Me pareció efectivamente una idiotez, pero cuando se tiene miedo, miedo de verdad, uno es mucho menos hábil, te doy mi palabra. Lo importante era no interrumpir a Boris y concentrarse en lo que decía.

– Tenemos que matar a un oficial. ¿Lo has entendido bien? Le dispararemos desde cierta distancia, ni desde demasiado cerca ni desde demasiado lejos. Yo me ocuparé del perímetro circundante. Tú te acercas al tipo, vacías tu cargador y cuentas los disparos con cuidado de guardar una bala. Ese detalle es muy importante para la huida, nunca se sabe si puedes necesitarla. Yo te cubriré en la fuga. Tú sólo debes preocuparte de pedalear. Si alguien intentara interponerse, intervendré para protegerte. ¡Pase lo que pase, no te gires! Pedaleas y te largas, ¿me has entendido bien?

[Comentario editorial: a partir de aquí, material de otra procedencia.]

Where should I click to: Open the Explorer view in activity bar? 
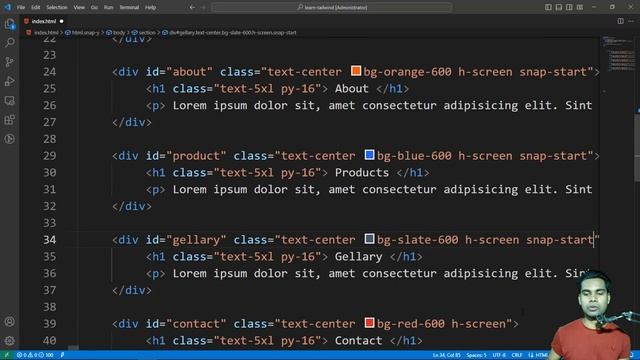[9, 24]
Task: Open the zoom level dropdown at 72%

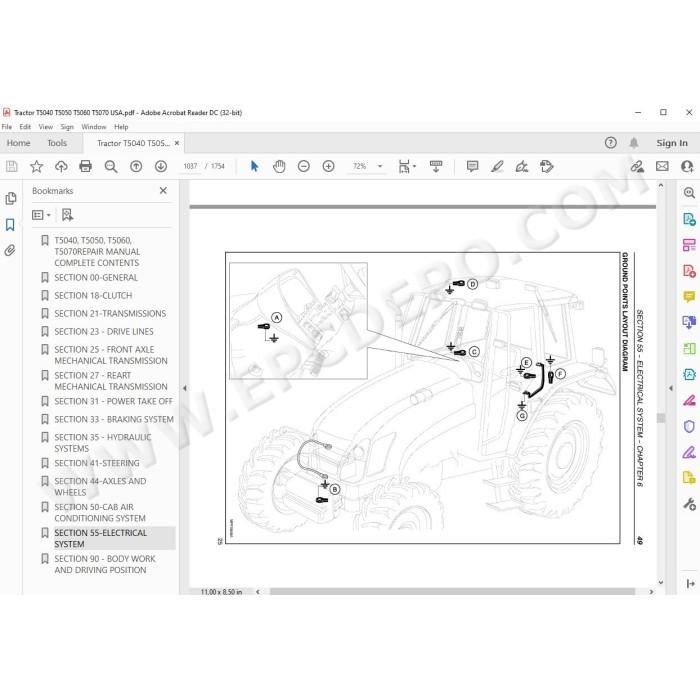Action: pos(380,166)
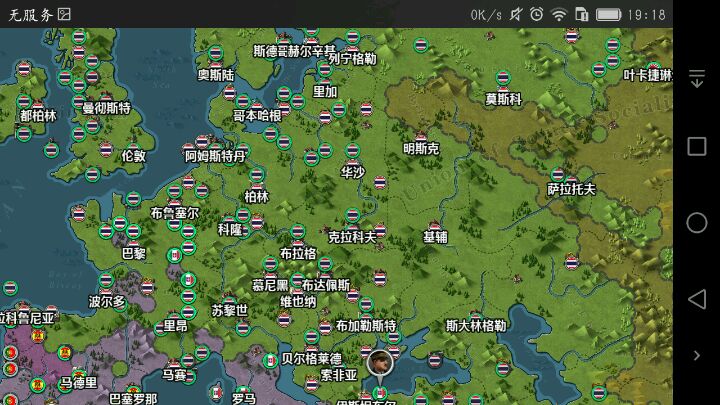Image resolution: width=720 pixels, height=405 pixels.
Task: Tap the Android back triangle button
Action: (x=696, y=299)
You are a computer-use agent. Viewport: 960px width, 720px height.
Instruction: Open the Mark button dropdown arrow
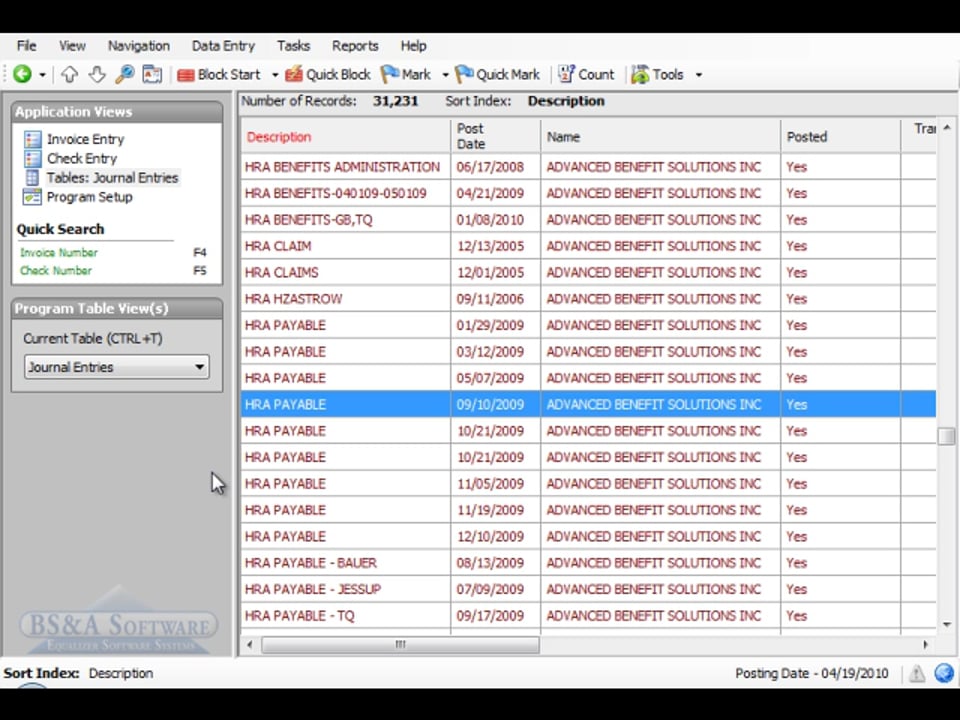pyautogui.click(x=445, y=75)
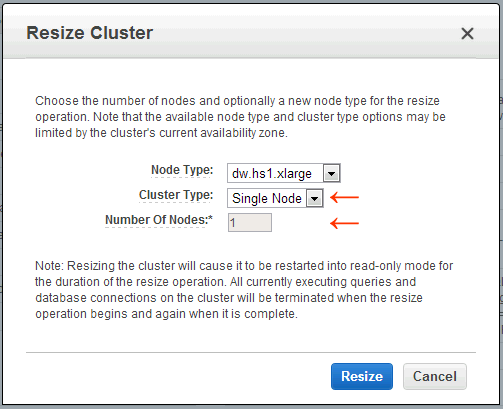Expand the Cluster Type dropdown arrow

tap(314, 198)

Intenté decir que sí, pero mi boca estaba tan seca que se me había pegado la lengua. Boris asumió que estaba de acuerdo y continuó.

– Cuando estés bastante lejos, disminuye la velocidad y circula como si fueras otro chico más en bici, con la diferencia de que tú circularás durante mucho tiempo. Debes fijarte en si alguien te ha seguido y no arriesgarte nunca a llevarlo hasta donde vives. Ve a pasearte por los muelles, detente a menudo para comprobar si reconoces a alguien con el que te pudieras haber cruzado más de una vez. No creas en las coincidencias, en nuestro mundo no las hay nunca. Si estás seguro, entonces, y sólo entonces, toma el camino de vuelta.